# ID of "another laptop sound card" in REW Help files



## TnTbigman (Apr 28, 2008)

Hello all,

In REW Help files (previous version), under "Calibrating the sound card" section, "Making the Soundcard Calibration measurement", there are two graphs depicting two different sound card calibration measurements. Does any one know the identity of the card that gave the 2nd graph? "better low frequency response and a smoother high frequency response"
I'm interested in measuring as low as 8Hz and would require a calibrated mic *and* soundcard that performs well in this FR range. The mic's taken care of (Cross-Spectrum). All that remains is the sound card  . Thanks.


----------



## Wayne A. Pflughaupt (Apr 13, 2006)

Welcome to the Forum, Rob! :T


> Does any one know the identity of the card that gave the 2nd graph?


Doesn’t really matter. Since you’re using a calibrated mic, you’d be better off going with a USB audio interface that includes the sound card, mic pre amp and phantom power, all in one package.
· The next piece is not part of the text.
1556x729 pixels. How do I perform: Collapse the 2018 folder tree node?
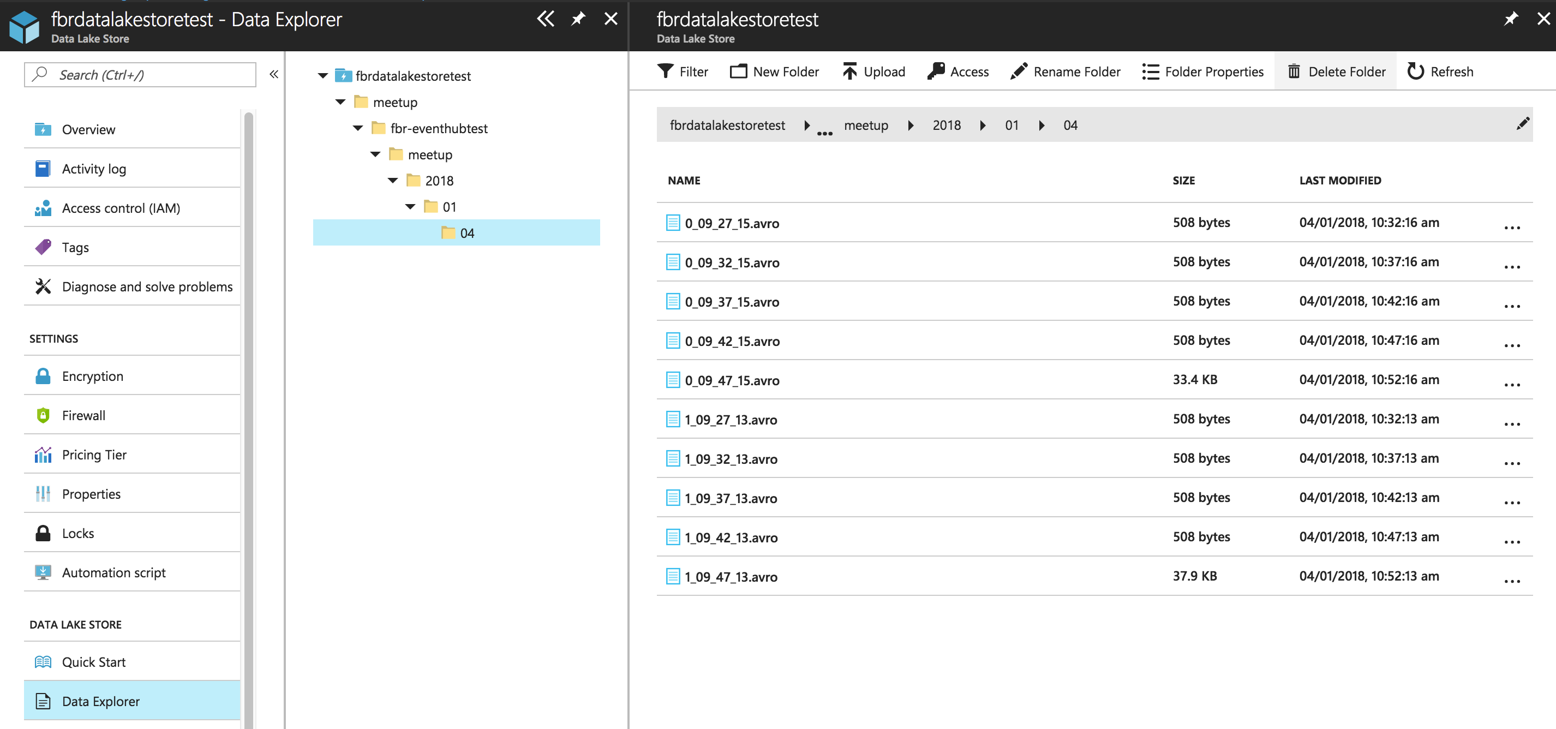(x=393, y=181)
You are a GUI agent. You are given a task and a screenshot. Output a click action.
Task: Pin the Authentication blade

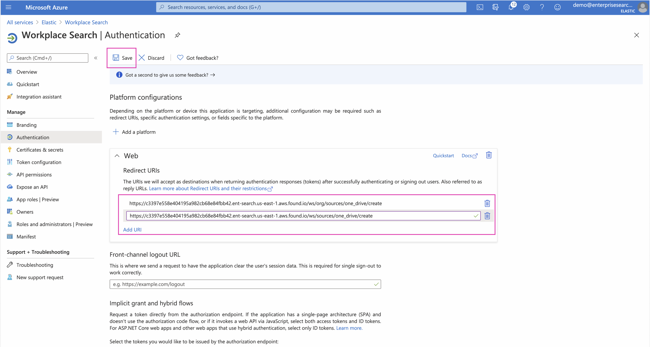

The calibration for the Tascam US122 I’m using is down less than 2 dB at 5 Hz. I’m sure you’ll find similar capabilities with offerings from M-Audio, etc.

Regards,
Wayne


----------



## TnTbigman (Apr 28, 2008)

Hi Wayne,

Thanks for the warm welcome  . The Tascam US122 is nicely priced. Thank you for telling me about this option. I've also been looking at M-Audio Mobile Pre for ~$50 more. I'll soon have to decide. Thanks for the reply.


----------